Filter the data for "element" and copy matching lines.

Source records
********

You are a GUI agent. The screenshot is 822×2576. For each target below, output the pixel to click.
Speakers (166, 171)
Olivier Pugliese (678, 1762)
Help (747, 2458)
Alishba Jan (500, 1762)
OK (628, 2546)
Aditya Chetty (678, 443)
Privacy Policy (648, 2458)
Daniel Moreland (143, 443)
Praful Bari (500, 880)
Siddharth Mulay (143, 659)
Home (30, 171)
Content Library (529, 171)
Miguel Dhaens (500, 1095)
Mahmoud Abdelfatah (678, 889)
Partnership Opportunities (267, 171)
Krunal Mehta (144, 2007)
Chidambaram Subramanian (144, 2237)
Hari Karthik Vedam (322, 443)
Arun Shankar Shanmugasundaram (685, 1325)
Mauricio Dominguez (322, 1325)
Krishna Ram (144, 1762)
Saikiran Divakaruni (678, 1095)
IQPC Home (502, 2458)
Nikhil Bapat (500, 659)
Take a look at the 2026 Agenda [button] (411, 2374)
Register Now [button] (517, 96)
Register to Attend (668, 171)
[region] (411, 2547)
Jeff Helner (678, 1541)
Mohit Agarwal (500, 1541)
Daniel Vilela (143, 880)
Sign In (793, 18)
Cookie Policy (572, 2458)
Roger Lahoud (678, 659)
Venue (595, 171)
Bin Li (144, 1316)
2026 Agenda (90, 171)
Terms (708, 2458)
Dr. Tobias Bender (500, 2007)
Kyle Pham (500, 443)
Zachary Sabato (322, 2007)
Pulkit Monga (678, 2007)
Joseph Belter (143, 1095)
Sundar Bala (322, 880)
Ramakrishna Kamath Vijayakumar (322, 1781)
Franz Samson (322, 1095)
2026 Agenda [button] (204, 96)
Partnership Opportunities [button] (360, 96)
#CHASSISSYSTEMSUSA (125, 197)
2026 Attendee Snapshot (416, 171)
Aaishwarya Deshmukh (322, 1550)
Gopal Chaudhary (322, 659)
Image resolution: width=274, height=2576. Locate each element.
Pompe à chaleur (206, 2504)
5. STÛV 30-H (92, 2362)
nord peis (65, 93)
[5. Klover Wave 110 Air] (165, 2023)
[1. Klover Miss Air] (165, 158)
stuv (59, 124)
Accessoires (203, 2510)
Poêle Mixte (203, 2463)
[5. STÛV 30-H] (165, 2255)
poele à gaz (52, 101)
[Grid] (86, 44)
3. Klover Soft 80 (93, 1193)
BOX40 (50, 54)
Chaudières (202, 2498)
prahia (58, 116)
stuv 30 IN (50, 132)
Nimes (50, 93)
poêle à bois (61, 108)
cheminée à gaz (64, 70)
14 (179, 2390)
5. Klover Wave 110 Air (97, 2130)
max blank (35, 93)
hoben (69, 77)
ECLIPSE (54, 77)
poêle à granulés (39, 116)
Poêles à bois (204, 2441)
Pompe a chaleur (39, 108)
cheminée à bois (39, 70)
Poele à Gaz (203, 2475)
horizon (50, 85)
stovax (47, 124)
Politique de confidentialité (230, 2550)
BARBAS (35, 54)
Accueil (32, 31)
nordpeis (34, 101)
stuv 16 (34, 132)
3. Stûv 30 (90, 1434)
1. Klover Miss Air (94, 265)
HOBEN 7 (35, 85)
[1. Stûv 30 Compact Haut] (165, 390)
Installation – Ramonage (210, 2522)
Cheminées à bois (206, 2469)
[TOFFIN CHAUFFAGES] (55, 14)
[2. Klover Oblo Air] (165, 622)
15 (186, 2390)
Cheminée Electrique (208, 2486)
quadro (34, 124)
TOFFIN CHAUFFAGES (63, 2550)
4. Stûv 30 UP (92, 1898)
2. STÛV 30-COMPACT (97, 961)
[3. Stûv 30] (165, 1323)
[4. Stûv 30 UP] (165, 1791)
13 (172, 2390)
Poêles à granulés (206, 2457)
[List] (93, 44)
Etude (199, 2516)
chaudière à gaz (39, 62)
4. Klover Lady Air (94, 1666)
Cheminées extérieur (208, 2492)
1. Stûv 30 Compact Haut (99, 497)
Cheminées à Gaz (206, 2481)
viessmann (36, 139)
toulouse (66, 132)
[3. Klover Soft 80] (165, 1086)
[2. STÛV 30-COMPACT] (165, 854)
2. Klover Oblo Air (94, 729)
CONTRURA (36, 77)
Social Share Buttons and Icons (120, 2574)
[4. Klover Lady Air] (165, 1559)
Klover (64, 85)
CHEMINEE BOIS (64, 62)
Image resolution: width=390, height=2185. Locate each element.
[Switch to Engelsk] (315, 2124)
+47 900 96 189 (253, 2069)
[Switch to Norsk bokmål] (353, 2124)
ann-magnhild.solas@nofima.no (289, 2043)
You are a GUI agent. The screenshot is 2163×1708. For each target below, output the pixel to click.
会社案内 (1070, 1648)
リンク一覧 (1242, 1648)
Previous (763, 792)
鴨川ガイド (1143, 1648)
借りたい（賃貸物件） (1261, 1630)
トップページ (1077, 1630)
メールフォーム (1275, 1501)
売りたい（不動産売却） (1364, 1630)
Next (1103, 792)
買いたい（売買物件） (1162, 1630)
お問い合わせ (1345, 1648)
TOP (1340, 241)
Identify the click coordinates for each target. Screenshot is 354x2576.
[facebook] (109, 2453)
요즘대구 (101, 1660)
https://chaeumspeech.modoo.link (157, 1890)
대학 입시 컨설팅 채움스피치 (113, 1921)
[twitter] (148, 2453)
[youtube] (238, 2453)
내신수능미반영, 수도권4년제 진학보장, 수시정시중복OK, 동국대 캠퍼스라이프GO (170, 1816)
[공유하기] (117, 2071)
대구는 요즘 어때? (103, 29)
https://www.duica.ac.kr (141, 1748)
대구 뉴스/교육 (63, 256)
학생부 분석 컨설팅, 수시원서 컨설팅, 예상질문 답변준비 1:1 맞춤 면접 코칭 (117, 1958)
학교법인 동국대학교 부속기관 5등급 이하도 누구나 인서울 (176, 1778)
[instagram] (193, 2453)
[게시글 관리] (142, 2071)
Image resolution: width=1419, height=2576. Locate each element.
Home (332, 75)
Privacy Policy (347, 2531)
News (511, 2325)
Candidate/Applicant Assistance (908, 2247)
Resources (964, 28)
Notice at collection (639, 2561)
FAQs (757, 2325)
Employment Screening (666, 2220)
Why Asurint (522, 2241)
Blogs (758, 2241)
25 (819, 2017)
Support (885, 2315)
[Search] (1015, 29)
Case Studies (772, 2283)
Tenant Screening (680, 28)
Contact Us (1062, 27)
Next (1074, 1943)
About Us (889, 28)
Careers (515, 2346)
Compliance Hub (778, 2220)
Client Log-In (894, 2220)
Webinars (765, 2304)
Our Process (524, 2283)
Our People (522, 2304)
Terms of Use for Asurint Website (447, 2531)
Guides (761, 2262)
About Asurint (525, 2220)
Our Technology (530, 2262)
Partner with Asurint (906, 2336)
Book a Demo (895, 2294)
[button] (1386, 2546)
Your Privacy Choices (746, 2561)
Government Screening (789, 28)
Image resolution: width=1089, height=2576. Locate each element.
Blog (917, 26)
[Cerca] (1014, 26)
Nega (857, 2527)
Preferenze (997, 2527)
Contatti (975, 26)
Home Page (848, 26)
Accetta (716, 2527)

********

Solved exercise:
Image resolution: width=274, height=2576. Locate each element.
Image resolution: width=390, height=2185. Locate each element.
Image resolution: width=1419, height=2576. Locate each element.
Image resolution: width=1089, height=2576. Locate each element.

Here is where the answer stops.